The addition of a sweet element in cooking helps highlight flavors and ingredients. Sweetness, inherent in all ingredients, can be manipulated and calculated with the addition of sugar, honey, or another inherently sweet product. Depending on an ingredient’s flavor and the dish being assembled, we determine what type of sugar we will add: refined, raw, muscovado, honey, maple syrup. The quality and characteristics of different sugars determine their use in our cooking. Sugars, like salts and peppers, have distinct qualities that are instrumental in our cooking. It is our choice to use these sugars to highlight ingredients.

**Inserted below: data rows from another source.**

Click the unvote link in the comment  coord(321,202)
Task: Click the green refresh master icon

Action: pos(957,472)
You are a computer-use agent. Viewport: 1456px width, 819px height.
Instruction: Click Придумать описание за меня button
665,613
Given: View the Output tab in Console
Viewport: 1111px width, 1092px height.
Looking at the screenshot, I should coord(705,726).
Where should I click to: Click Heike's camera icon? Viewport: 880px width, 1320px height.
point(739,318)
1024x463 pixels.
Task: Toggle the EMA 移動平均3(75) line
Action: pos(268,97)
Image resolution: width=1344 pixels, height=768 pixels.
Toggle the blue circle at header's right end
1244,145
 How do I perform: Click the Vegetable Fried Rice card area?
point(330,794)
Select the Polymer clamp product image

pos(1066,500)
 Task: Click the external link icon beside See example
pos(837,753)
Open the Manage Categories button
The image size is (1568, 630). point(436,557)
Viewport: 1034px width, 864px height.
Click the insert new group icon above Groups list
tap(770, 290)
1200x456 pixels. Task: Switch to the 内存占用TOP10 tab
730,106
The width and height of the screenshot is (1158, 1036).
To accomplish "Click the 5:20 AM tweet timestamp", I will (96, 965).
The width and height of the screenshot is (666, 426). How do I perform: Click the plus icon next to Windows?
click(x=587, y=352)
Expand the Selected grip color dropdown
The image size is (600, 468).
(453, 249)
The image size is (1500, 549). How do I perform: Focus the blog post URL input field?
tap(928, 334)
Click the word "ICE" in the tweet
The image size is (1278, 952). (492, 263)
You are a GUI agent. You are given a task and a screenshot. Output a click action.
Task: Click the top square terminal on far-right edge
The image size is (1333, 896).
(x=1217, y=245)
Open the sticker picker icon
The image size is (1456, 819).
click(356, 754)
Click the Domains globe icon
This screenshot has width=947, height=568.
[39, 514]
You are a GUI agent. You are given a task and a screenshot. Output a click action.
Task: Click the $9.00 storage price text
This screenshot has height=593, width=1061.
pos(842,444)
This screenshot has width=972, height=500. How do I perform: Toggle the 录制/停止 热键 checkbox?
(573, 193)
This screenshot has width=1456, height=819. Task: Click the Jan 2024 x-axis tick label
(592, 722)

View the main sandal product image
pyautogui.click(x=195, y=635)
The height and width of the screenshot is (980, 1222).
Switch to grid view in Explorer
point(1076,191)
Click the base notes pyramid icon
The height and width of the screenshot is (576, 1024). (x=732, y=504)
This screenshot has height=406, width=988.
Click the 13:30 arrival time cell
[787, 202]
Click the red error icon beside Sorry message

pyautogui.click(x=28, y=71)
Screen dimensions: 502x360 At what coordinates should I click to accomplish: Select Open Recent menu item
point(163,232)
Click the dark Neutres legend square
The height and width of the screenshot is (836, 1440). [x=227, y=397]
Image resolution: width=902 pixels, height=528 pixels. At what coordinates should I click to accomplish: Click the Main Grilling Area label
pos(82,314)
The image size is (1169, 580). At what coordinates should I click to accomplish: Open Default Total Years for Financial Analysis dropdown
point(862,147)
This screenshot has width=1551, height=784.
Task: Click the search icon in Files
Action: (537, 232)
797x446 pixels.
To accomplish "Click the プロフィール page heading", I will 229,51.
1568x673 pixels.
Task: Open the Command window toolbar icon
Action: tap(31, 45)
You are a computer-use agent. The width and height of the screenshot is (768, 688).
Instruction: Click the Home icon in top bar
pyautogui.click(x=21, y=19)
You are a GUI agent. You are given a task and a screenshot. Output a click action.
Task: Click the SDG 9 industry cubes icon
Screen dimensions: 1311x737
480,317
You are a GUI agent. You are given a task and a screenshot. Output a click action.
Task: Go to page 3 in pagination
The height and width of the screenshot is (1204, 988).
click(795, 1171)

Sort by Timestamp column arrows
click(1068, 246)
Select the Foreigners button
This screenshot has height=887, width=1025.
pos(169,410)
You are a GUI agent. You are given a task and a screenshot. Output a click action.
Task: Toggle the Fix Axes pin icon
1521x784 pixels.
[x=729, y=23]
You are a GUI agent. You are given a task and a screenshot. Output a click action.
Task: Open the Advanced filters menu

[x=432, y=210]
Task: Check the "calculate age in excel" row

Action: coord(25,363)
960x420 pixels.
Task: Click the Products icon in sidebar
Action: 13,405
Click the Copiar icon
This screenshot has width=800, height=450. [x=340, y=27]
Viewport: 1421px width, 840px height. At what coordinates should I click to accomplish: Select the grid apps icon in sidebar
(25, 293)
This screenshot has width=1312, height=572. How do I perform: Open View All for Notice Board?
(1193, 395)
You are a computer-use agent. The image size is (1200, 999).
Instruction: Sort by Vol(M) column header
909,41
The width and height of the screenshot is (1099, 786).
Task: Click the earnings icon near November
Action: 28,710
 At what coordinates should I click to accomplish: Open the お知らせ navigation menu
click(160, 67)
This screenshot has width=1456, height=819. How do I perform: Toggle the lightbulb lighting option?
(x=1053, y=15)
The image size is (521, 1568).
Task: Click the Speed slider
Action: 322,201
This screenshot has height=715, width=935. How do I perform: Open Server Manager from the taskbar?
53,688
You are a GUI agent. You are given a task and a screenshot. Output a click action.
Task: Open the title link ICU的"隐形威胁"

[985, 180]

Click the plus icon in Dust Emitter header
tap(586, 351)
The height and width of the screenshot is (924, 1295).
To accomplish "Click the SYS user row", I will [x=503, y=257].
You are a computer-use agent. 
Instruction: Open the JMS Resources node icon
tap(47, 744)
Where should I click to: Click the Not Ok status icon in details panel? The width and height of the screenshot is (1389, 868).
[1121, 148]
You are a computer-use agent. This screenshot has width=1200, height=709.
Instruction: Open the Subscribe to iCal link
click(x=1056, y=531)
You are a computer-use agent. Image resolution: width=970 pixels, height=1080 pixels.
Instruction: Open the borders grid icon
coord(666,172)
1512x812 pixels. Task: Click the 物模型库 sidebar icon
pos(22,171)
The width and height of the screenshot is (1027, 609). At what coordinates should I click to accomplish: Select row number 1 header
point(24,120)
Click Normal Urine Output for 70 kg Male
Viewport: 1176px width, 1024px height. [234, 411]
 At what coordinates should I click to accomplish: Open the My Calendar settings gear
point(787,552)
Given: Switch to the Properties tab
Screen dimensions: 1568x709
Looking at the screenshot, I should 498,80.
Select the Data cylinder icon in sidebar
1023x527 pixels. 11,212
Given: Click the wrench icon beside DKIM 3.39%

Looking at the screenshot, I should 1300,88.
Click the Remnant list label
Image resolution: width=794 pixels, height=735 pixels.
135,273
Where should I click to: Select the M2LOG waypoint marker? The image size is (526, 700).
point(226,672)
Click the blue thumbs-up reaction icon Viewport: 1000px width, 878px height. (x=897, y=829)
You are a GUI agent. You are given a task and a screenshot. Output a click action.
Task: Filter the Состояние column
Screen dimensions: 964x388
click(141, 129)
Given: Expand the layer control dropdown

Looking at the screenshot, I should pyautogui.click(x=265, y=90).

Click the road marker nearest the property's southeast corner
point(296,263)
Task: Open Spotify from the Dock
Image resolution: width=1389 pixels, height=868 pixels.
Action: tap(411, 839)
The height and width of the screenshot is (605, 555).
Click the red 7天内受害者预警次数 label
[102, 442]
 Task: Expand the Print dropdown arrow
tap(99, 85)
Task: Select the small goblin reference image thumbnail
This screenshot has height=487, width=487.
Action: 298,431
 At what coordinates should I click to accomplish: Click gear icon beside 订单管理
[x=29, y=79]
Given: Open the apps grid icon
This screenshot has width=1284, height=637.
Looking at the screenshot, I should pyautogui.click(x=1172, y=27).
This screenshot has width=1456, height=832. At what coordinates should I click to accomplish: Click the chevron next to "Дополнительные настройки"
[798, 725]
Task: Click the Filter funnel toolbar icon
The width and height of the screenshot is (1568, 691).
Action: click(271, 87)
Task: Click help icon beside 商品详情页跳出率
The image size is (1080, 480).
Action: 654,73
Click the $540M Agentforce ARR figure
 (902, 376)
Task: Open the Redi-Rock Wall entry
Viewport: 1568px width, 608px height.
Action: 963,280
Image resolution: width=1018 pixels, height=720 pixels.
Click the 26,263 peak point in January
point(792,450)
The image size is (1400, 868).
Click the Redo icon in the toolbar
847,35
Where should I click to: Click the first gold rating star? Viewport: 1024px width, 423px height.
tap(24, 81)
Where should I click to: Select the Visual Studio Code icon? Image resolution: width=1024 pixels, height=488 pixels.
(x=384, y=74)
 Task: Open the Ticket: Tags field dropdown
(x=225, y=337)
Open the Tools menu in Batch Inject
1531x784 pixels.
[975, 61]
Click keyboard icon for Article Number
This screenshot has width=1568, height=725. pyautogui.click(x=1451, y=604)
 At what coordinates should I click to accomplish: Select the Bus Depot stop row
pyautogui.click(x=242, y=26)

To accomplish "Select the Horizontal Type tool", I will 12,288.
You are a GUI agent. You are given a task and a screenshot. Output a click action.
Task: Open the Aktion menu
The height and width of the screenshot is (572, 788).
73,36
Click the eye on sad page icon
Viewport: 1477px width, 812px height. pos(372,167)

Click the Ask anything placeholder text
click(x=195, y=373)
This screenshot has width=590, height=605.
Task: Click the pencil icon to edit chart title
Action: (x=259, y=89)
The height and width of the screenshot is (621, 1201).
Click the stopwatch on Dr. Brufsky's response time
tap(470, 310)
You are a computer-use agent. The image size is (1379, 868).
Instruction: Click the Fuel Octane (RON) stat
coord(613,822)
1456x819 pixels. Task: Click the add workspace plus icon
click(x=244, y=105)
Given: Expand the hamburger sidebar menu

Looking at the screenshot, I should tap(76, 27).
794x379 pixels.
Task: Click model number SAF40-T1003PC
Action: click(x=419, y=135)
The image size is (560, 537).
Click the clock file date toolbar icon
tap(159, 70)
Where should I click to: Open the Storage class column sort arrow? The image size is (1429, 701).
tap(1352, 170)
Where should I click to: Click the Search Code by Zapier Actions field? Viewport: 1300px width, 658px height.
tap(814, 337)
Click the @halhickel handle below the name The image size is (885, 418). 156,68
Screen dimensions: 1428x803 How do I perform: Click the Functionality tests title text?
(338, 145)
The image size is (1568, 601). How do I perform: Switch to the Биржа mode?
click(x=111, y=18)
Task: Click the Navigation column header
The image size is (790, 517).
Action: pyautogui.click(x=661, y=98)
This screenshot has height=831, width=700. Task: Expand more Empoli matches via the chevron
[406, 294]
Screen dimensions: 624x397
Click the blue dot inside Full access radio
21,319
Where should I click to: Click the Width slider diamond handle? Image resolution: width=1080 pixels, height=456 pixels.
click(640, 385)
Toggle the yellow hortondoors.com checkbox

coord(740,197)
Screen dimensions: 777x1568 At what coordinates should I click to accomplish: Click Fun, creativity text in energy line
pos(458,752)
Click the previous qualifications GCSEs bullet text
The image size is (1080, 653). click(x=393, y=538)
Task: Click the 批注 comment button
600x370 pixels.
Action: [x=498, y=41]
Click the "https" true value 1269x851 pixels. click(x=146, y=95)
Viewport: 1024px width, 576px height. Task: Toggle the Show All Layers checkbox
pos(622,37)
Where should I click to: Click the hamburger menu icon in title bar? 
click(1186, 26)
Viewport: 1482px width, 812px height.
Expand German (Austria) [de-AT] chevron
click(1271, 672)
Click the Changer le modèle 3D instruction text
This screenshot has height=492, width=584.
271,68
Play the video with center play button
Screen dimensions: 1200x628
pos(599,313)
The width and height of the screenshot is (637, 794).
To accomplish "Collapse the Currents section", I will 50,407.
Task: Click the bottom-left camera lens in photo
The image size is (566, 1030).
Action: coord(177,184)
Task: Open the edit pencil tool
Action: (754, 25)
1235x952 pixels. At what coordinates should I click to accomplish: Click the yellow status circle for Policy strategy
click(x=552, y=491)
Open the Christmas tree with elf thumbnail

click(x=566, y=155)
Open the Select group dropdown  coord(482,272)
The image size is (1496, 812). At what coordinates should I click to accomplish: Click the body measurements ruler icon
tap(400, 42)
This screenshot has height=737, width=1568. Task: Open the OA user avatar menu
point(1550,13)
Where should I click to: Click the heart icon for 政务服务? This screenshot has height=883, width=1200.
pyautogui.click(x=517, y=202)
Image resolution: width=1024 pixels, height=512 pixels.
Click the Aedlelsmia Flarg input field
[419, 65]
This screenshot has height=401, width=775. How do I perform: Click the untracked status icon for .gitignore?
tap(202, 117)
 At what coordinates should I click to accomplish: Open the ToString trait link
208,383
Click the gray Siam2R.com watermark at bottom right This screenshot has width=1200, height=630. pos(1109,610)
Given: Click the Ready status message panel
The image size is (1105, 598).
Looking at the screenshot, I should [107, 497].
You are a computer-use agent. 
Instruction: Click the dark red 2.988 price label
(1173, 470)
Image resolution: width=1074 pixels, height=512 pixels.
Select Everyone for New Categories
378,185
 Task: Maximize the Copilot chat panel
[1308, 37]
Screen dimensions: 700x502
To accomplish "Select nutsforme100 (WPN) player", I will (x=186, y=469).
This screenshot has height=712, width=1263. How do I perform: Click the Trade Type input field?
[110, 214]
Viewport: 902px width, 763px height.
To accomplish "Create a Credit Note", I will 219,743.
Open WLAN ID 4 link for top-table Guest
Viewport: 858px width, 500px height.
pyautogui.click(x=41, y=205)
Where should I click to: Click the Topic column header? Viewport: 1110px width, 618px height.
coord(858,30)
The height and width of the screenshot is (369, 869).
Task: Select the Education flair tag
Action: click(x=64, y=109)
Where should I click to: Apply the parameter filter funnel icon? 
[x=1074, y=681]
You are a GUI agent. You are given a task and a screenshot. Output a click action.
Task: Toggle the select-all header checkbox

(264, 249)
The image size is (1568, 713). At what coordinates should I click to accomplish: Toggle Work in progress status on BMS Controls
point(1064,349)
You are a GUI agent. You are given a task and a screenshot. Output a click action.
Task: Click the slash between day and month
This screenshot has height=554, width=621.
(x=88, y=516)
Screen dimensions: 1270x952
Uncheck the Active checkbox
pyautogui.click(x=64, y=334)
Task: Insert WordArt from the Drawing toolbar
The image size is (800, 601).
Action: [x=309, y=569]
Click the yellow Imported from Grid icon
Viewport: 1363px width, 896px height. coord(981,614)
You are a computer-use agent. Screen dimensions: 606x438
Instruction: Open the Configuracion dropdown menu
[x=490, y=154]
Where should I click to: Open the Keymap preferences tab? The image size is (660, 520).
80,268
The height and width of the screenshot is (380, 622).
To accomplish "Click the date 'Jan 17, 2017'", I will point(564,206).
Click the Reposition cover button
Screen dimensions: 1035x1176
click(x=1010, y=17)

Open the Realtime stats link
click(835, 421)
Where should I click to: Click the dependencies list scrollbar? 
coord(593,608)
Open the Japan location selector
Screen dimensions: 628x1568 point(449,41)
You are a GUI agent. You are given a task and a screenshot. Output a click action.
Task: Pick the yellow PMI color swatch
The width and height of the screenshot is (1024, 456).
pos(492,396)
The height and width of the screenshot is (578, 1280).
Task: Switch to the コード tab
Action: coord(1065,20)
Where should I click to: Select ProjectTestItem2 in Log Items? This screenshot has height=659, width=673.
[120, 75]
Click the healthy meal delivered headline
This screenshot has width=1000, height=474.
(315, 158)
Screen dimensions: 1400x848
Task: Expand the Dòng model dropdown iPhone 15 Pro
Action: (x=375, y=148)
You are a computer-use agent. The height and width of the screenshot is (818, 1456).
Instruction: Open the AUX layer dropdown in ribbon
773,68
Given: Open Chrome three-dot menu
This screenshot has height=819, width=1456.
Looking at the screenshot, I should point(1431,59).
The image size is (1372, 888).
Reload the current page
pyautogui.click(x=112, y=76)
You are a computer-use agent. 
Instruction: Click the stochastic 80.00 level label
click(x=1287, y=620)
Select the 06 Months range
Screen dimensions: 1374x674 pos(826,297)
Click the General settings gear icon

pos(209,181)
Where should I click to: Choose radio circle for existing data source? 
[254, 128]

Vinegar adds acid to food, which tightens and focuses flavors. It has sharpness and some sweetness. While pure acid puckers the tongue, several drops pull the palate together. Ingredients dance in the mouth, unified and framed by vinegar. A vinegar’s individuality defines its use in our kitchen. White wine vinegar, sharp and focused, is a general-purpose vinegar. It can be used almost anywhere. Red wine vinegar has its own strengths, which influence but do not limit its use toward heartier preparations. Sherry and balsamic vinegars have respectively bracing and sweet undertones. Japanese rice vinegar is delicate, key to lighter dishes. In our approach to cooking, we realized that whenever possible, we try to become directly involved with ingredients, allowing us to shape and guide our cooking. We were able to achieve that in the field of vinegar with our house-made vinegar. We began with an old bottle of wine, a vinegar mother—the starter for vinegar—and a glass jug. From there, selectively unfinished bottles of wine get poured into our vinegar: red, white, dessert. After several weeks, a base vinegar developed. It is not overly acidic. It has a flavor of wine, not a particular wine, but a rounded wine flavor shaped by the various vinous donations we have added. Our vinegar is delicate enough for vinaigrettes while still possessing enough character and acidity to shape and direct dishes. The vinegar, like our cuisine, is personal and instrumental to our cooking.